SELECTED PASSAGE:
[Start of section]
The $19.1 million branch construction project was funded through the 24th/Michigan TIF District and managed by the Public Building Commission. Design elements of the interior and exterior of the Chinatown branch are specific to the community it serves. The two-story structure is a steel-framed and glass building with natural light and excellent views of the city. The branch has been architecturally designed to incorporate aspects important to the community, such as a “green” living roof, as well as feng shui influenced interior design. This includes the positioning and alignment of the entryway, the open, central atrium with natural light, and connected reception area.
The building incorporates energy efficient building systems and water use reduction measures and has a partially covered “living” roof with growing vegetation. Native plantings and permeable pavement were also incorporated into the property design. Additionally, a mural within the building, created by local artist C.J. Hungerman and entitled Universal Transverse Immigration Proclamation, is unique to the rich Chinatown culture.
“Modern libraries are more than a place to shelve books,” said Alderman Danny Solis. “This new library will create a new civic, educational and social hub for Chinatown, providing a place of discovery and learning in our new digital age.”
[End of section]
Dataset entries:
[Start of section]
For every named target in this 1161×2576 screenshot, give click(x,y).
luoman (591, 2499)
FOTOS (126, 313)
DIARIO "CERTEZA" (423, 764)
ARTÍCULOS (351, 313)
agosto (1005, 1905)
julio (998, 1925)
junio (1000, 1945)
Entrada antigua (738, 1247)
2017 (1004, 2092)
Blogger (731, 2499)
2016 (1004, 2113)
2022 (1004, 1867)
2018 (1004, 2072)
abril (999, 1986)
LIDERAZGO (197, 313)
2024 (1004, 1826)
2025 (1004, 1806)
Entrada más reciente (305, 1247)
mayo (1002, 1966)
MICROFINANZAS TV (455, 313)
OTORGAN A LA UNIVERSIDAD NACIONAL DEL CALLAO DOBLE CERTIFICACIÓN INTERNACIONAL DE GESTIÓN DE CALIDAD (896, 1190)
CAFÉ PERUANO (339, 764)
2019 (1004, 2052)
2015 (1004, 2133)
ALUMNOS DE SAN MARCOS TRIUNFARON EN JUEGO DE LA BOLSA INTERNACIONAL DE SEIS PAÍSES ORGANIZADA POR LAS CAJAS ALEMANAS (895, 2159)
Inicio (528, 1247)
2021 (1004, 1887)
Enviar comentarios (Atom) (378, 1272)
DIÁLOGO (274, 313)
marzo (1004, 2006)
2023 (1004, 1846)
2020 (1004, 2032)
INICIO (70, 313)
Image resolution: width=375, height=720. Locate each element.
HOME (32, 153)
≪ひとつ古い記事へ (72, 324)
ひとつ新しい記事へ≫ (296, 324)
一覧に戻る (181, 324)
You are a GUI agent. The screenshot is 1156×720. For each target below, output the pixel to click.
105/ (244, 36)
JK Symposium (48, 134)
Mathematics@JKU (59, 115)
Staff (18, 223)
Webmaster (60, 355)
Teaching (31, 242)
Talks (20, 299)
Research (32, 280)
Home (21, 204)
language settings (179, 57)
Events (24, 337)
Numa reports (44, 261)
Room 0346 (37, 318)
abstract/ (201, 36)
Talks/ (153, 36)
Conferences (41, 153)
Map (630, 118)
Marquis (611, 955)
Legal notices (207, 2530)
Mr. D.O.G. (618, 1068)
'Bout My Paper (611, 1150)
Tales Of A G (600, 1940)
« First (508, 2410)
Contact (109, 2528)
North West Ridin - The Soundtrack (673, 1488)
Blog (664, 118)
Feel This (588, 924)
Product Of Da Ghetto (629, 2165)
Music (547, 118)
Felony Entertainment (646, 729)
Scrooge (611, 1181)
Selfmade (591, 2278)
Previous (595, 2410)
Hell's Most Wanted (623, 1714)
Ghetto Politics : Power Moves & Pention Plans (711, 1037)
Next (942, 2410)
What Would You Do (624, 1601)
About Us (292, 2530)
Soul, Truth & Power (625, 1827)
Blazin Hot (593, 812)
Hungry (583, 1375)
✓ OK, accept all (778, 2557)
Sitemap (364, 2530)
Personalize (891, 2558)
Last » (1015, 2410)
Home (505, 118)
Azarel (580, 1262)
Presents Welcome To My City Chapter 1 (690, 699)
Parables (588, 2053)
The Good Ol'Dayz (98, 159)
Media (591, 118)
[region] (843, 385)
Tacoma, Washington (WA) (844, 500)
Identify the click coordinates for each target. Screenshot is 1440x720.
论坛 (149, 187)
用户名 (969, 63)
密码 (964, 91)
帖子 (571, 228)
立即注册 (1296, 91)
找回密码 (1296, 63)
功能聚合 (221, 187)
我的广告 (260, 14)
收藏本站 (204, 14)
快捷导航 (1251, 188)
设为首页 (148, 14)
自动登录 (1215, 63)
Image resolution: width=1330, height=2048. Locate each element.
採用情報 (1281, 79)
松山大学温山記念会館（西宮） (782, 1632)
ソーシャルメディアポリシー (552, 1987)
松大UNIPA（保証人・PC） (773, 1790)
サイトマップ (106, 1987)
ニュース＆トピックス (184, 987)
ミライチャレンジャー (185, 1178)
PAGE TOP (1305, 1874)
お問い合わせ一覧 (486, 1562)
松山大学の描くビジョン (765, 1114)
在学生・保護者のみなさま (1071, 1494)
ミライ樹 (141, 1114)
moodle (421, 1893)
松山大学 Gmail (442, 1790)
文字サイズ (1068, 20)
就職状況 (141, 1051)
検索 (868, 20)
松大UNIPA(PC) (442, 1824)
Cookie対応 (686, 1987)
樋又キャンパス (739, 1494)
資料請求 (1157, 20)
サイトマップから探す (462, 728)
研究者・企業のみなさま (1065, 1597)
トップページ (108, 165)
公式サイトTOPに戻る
[End of section]
TASKS TO COMPLETE:
1/ Answer these questions about the Chinatown branch library text, one per line:
(a) Which district funded the branch construction project?
(b) Who created the mural inside the building?
(c) According to Alderman Danny Solis, what will the new library create for Chinatown?
2/ Carry the Chinatown branch library text forward from its last sentence.

RESPONSES BY ITEM NUMBER:
1/
(a) The 24th/Michigan TIF District.
(b) Local artist C.J. Hungerman.
(c) A new civic, educational and social hub.

2/
The library has a large central space for community gathering and a large, a glass-enclosed community room for events and programs and two meeting rooms for small group work. It features a large reading room, a YOUmedia digital media space for teens, an expanded community room, children's reading room, meeting space for community use, state of the art technology, Wi-Fi, and self-check out stations.
The branch includes one of the first early literacy and learning spaces in the city, designed for children ages 0-5, including content and programming that focus on the five early learning skills – Talk, Sing, Read, Write and Play – and will incorporate STEM learning into the space. Branch programs will include family story times and book clubs, learning games and Duplos, and STEM-based programming. Children of all ages will have access to CPL’s Teacher in the Library homework help program.
The new enclosed teen digital learning center will include a 3D printer, vinyl and laser cutters, recording equipment and studio space for teens to create and design. The YOUmedia programs also connect teens with skilled mentors to inspire collaboration and career exploration. Teens will be offered a variety of STEM-based and financial literacy programs.
Chinatown residents will enjoy a new $350,000 opening day collection that includes materials in English and Chinese for all ages. This location also includes a Chinese Heritage Collection. The Chinatown Branch will offer information and referral services for New Americans. There will be adult book discussions, ethnic heritage celebrations, financial planning seminars, and CyberNavigator services to help adults with digital skills.
The Chicago Public Library Foundation provides private support in order to grow innovative library programs like Teacher in the Library, YOUmedia labs for teens, and digital skills training for adults through the CyberNavigator program. They empower kids and adults to engage in Library programming year round by funding the award-winning Summer Learning Challenge and One Book, One Chicago. Their private support enables the Library to leverage their public funding to provide world class programs and services to our Chicago communities.